Profits are determined by consumer choices, as well as how production costs scale. TVs, computers, and other technologies get cheaper over time. Anything based on craft labor or land, like housing, becomes more expensive as the economy grows. This is especially true if you want a short commute. You can find very cheap, livable homes, if you don't mind living in a far-off exurb.

ballgame said...

You can find very cheap, livable homes, if you don't mind living in a far-off exurb.

Hmmm ... cheap? Of course, there may be a few "externalities" to consider. But nothing too important, I'm sure.

As for the OP, my familiarity with the Ellen Willis canon is far from exhaustive, but I can't remember anything I've read by her that wasn't eminently sensible. Great quote.

Alon Levy said...

The gas prices are still less than what you'll pay for a short commute. A house that rents for $1,500 in Poughkeepsie is probably as large and well-maintained as an apartment that rents for $8,000 in Manhattan. Living in Poughkeepsie means paying $360 more a month for commuter rail, and needing a car to run errands, but roads are so subsidized in the US that the gas won't cost that much.

As for why there's scarcity of housing in inner cities, don't blame capitalism. Raw capitalism produced overcrowded tenements and railroad monopolies. This wasn't acceptable to the Progressive Movement, so it passed zoning and public health laws, and built government-funded roads to compete with the railroads. The closest thing to capitalism or class warfare that's involved here is that the suburbs have large minimum lot sizes and low floor area ratio requirements, meant to make it impossible to profitably build anything but upscale housing.

ballgame said...

The gas prices are still less than what you'll pay for a short commute.

Well, exactly. You're making my point. The system is currently designed in such a way that millions of people are making decisions that make sense individually, but which are collectively suicidal. The possibility that the planet might be rendered uninhabitable by global warming in the next century or two is no longer strictly in the realm of science fiction. At a minimum, it is almost certain that melting icecaps will raise ocean levels and as a result displace millions during that time, and it is not at all clear where, exactly, those people will go.

You are correct to point out that the gas-based suburban mode of living is heavily subsidized. The notion that these subsidies stem largely from misbegotten progressive ideals, and not from corporate capitalist greed, is absurd. As Robert Kennedy recently pointed out, it was not progressive ideals that prompted the tearing up of the streetcars, or killing the electric car, or promoted policies that concealed and exacerbated our dependence on an energy source which is now often in the hands of oil-company-friendly autocratic governments instead of more democratic regimes.
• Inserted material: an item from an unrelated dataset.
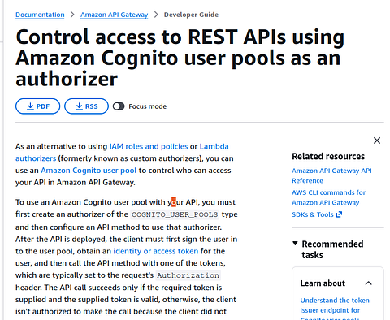
Task: Open Amazon Cognito user pool link
Action: click(89, 171)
The choice you posit between 'overcrowded tenements and railroad monopolies' and a dead-end cheap-oil-based suburbanization is a false one. It is easy to envisage a thriving, liveable urban lifestyle which incorporates healthy mass transit and a reliance on renewable energy sources ... easy, that is, if one lived in a country which was not in thrall to defacto segregationism, the wealthy scions of a disappearing energy source, and a mindless acquiescence to simplistic and inaccurate assumptions about the workings of a market economy.

Alon Levy said...

None of that has anything to do with the fact that "People don't choose; corporations do" betrays ignorance of how economics works. Corporate conspiracies exist only in the minds of lunatics; in reality, corporations have to satisfy consumer demand, and often do so in mutually contradictory ways.

Global warming has exactly nothing to do with this. Affordable housing crises exist regardless of the mode of transportation people use. In Japan they have the exact same problems as in the US, even though the people living in exurbs of Tokyo commute to work by rail.